Welche Elemente sollte eine Patientenverfügung enthalten?
- Wünsche zu Reanimation und Intensivbehandlung.
- Angaben zu Beatmung (nicht-invasiv oder invasiv).
- Regelungen zur Ernährung bei Schluckstörungen.
- Wünsche zur Sterbebegleitung, z. B. Anwesenheit von Angehörigen, Musik oder seelsorgerische Unterstützung.
Welchen Einfluss hat die Palliativmedizin auf Lebensqualität und Wohlbefinden?

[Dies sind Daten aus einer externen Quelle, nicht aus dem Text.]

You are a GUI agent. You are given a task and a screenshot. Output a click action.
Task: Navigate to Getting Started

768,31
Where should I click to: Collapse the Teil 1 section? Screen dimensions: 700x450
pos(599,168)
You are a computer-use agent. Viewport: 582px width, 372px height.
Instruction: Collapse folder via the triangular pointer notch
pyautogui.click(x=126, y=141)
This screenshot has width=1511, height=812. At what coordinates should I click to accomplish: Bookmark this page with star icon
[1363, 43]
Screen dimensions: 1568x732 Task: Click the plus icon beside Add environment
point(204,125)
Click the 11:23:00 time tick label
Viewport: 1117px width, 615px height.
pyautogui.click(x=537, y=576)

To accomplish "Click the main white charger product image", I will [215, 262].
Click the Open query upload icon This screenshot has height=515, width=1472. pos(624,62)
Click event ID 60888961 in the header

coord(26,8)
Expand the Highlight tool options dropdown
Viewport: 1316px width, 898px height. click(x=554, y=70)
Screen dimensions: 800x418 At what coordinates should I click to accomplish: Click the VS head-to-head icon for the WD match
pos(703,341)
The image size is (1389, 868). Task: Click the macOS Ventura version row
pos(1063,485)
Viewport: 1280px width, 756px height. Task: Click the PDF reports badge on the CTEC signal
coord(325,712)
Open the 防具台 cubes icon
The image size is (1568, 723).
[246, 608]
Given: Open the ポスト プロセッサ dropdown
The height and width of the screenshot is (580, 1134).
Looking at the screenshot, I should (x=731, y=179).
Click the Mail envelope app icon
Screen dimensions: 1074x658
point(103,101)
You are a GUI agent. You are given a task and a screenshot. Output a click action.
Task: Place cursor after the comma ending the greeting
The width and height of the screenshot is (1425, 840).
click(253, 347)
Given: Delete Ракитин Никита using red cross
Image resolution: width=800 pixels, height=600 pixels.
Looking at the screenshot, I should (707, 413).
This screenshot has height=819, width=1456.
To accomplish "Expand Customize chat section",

Dr. Veronika Dunkl: Palliativmedizin bietet emotionale und psychische Entlastung, sowohl für Patienten als auch für Angehörige. Sie gibt Sicherheit, da immer ein Ansprechpartner da ist, und ermöglicht mehr Lebensqualität durch Symptomkontrolle und Hilfestellung im Alltag.
Blitzlicht-Runde
Vervollständigen sie den Satz: „Für mich ist die Multiple Sklerose…“
Dr. Veronika Dunkl: …eine sehr individuelle Erkrankung, die das gesamte Umfeld betrifft.
Welchen Durchbruch in der Forschung und/oder Behandlung der Multiplen Sklerose wünschen sie sich in den kommenden 5 Jahren?
Dr. Veronika Dunkl: Bessere Therapien für progrediente Formen und mehr Studien für ältere Patienten.
Welche Internet-Seite können sie zum Thema MS empfehlen?
Dr. Veronika Dunkl: Die DMSG bietet verlässliche Informationen, die regelmäßig aktualisiert werden.
Verabschiedung
Möchten sie den Hörerinnen und Hörern noch etwas mit auf dem Weg geben?
Dr. Veronika Dunkl: Palliativmedizin bedeutet nicht nur Sterbebegleitung, sondern kann in vielen Lebensphasen unterstützen. Warten Sie nicht zu lange, wenn Sie oder Angehörige Hilfe benötigen.
Wo findet man sie und ihre wissenschaftlichen Arbeiten im Internet?
Informationen zur Palliativmedizin finden Sie auf den Seiten der Uniklinik Köln oder der DMSG.
Nele von Horsten: Vielen Dank, Frau Dr. Dunkl, für Ihre Zeit und die wichtigen Einblicke.
Dr. Veronika Dunkl: Vielen Dank, es war mir eine Freude!